Ironically, Venado, historically the wettest place in the county, was ravaged by the flames.

Since losing the property Tuesday night, she’d been worried sick about her six horses. Around 1 p.m. Sunday, they were all accounted for, although one of them had suffered burns to its legs, chest, nose and face.

“If I sound happy,” she said, “it’s because I just got them all to safety.”

Frantic with concern, she’d hiked in four miles to her property on Thursday. That’s when she saw her home, now leveled. But she also found two of her horses in a neighbor’s yard. After fashioning a lasso from some singed twine, she rode that horse out, leading the other.

Asked if she expects the full weight of her loss to hit her soon, she replied, “I don’t really think so. I’m going to be solution-oriented about everything. I still have chickens up there, and I’ve got get them food and water. They’ve been very thirsty.”

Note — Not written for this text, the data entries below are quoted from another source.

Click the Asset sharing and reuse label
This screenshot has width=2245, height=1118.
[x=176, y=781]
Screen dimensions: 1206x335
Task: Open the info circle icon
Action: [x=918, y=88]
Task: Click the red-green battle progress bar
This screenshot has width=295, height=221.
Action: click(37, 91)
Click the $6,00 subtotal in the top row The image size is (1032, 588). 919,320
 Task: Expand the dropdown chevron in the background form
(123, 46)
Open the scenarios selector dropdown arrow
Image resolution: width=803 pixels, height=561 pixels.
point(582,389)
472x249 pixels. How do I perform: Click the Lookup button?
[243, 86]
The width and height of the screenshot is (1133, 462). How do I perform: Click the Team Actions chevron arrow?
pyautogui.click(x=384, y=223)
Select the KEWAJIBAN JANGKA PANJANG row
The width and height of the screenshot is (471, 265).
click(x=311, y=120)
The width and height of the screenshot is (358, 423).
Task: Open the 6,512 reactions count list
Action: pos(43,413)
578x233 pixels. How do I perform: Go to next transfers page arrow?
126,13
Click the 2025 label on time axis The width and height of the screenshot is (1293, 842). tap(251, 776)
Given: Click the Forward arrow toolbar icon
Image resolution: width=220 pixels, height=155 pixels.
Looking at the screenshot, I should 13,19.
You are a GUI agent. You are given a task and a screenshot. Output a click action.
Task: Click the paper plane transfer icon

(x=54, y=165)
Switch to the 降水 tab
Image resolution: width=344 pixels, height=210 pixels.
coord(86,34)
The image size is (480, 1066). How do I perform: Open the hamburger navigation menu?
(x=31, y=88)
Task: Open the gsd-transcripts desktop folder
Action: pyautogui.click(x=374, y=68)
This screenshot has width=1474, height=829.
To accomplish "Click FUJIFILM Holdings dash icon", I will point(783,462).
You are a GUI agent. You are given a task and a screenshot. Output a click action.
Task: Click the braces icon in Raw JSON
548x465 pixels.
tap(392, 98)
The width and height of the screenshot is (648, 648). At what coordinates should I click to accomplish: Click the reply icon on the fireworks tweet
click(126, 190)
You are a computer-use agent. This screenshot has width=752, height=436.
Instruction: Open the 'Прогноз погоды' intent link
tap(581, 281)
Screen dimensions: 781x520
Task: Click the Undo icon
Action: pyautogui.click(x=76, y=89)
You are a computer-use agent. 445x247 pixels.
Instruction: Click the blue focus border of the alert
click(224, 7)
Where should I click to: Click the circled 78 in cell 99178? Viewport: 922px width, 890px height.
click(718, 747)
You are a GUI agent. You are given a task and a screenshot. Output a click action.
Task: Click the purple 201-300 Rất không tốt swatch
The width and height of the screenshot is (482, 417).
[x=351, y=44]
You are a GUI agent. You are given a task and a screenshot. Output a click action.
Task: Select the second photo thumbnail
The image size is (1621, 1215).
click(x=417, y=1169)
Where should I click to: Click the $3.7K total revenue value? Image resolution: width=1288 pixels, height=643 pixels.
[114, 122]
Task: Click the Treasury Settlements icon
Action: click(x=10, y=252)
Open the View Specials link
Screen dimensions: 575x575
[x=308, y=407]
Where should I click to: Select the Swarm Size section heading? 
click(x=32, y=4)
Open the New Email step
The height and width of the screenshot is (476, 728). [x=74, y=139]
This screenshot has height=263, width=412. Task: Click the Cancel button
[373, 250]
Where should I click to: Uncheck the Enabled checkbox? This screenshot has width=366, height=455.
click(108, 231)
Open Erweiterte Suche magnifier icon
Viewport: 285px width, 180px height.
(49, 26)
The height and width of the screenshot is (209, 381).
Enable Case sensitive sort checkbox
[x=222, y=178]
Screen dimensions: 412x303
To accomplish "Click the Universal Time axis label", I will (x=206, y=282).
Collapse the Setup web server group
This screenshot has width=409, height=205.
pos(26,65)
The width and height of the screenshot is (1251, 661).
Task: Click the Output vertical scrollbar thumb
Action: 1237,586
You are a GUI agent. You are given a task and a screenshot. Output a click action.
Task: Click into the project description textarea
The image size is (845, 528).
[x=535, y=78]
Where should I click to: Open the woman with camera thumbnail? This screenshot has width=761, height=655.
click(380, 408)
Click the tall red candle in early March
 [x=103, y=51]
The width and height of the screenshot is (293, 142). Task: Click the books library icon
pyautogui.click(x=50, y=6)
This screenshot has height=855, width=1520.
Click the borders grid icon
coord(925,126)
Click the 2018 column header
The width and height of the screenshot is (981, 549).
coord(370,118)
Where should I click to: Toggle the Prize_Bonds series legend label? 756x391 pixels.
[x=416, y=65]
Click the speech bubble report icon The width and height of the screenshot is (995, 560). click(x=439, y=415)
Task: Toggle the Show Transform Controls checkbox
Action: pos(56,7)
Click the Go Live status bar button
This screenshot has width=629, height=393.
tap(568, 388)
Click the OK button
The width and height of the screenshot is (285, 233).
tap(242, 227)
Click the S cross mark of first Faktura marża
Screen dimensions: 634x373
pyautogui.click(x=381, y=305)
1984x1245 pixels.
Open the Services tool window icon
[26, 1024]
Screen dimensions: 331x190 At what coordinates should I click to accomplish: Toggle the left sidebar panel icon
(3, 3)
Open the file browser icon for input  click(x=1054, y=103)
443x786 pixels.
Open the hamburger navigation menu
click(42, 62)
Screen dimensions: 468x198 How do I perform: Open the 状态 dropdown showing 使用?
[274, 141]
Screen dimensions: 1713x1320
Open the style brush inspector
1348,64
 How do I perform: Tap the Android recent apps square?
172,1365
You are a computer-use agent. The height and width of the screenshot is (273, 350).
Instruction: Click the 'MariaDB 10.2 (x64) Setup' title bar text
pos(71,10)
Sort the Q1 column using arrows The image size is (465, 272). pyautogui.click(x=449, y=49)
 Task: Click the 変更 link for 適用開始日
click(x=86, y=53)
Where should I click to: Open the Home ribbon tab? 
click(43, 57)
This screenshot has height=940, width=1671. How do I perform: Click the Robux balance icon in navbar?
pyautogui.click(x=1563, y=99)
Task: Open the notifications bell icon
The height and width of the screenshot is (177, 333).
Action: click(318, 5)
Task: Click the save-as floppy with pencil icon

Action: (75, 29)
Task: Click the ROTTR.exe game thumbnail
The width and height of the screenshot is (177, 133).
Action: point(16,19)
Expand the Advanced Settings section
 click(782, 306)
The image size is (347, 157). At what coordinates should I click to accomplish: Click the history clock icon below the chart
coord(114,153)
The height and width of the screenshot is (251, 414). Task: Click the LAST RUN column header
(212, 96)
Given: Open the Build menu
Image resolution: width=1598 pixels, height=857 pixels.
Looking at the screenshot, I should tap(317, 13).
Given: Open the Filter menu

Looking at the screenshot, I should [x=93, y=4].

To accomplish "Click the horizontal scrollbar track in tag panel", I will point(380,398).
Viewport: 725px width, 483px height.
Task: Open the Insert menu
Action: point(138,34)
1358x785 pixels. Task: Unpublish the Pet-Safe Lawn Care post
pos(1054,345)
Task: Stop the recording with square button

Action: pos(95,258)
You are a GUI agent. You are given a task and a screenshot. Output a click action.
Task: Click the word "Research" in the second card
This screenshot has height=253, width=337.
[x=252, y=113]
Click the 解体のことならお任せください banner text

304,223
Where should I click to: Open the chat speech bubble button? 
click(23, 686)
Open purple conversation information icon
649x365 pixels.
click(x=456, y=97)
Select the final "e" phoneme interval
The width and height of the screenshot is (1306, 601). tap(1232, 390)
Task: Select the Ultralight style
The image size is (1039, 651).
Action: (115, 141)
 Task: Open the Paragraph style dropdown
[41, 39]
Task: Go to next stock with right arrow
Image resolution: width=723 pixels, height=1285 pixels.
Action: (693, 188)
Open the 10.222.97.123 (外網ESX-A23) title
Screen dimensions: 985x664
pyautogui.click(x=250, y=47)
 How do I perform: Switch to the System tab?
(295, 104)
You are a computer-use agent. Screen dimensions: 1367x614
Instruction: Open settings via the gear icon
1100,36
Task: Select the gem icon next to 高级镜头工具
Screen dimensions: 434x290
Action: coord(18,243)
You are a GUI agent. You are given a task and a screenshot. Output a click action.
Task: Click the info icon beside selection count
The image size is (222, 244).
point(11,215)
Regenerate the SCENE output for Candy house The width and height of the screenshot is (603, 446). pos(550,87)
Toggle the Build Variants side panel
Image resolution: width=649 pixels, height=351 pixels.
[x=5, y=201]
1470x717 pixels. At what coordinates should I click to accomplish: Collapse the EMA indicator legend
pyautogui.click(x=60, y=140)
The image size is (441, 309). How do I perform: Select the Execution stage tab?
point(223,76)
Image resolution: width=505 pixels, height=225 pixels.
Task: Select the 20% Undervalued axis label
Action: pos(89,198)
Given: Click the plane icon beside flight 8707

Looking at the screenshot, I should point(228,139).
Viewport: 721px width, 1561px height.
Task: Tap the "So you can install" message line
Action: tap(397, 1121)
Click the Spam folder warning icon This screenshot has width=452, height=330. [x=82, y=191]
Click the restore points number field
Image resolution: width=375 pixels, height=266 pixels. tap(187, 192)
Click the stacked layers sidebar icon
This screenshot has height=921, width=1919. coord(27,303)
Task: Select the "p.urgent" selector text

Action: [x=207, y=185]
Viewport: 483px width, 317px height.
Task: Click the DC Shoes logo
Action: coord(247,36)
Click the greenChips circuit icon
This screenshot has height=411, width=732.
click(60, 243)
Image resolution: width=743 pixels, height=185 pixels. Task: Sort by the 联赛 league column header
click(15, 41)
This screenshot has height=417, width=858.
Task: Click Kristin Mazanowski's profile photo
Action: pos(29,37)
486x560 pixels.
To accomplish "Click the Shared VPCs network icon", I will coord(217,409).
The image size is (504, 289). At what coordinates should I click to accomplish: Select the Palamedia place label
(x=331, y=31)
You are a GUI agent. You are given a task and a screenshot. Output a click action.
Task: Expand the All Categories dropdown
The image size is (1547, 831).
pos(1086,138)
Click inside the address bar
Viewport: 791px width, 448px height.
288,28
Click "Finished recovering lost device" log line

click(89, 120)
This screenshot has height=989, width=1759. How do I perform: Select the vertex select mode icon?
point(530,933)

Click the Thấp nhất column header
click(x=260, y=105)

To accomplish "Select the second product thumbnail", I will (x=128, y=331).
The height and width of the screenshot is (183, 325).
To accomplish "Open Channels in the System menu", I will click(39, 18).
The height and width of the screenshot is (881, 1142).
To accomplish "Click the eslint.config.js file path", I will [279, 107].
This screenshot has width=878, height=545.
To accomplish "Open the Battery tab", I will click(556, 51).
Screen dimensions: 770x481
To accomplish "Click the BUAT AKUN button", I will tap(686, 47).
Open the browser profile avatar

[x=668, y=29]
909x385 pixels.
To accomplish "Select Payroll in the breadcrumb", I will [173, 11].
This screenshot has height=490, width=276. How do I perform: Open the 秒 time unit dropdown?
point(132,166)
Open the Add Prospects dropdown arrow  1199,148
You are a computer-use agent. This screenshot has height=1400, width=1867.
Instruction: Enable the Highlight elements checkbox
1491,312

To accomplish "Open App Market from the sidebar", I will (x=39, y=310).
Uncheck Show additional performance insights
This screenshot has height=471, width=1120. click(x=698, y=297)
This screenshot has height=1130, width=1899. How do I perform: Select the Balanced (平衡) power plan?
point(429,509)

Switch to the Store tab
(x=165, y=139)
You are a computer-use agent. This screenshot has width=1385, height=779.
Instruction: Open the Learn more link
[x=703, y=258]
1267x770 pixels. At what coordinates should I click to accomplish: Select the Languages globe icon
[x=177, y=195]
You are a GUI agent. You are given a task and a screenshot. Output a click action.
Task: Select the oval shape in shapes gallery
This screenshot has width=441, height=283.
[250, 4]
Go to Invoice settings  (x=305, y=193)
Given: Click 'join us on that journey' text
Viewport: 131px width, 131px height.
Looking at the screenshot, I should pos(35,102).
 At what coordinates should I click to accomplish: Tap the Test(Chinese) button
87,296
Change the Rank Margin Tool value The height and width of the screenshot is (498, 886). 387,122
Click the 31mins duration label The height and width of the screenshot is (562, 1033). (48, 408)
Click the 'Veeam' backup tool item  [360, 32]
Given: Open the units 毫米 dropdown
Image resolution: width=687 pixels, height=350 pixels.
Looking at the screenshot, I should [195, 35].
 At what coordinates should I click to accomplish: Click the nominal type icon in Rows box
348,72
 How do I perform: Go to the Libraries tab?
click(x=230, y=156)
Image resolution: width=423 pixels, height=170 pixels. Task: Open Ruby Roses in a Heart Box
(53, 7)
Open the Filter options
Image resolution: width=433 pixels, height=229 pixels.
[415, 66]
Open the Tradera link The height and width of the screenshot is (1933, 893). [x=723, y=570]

Like so many in the mandatory evacuation zones, Herman Hernandez Sr. played an excruciating waiting game on Sunday. He sat in a hotel room in Santa Rosa, waiting to hear whether his spread on Sweetwater Springs Road, which has been in his family since 1952, was in the clear.

The most dire peril seemed to have passed. But the possibility of rogue winds and new lightning strikes made it too early to feel any relief.

“It’s like when a parent or family member is in the hospital and you’re sitting in the waiting room while the operation is going on. You want it to be completed,” Hernandez said.

“Things look OK right now,” he said around 2 p.m., “but that’s just right now.”

Back on Mill Creek Road, Gore drove farther west, pulling over beside the driveway of a friend. “He asked me to check on his place,” the supervisor said.

The main house was owned by a man who asked that his name not be used, citing privacy concerns. Getting to that building entailed a steep, uphill mile hike. On the way, Gore spied a fawn amidst the charred trees. “Well that’s a hopeful sign,” he said.

A quarter mile up the road was a dead doe. She appeared to have suffocated. “That’s probably the mom,” Gore said.

“It’s gone,” he said, upon arriving at the main house. All that remained standing was a chimney. Roof tiles had fallen — some of them in neat rows — atop the rest of the rubble.

Before heading back down the hill, Gore scooped some ash in his right hand and rubbed it into his ballcap, which he intended to give to the owner of the house.

“Que Dios te bendiga,” he said, to no one, while rubbing the ash into the hat. “May God bless you.”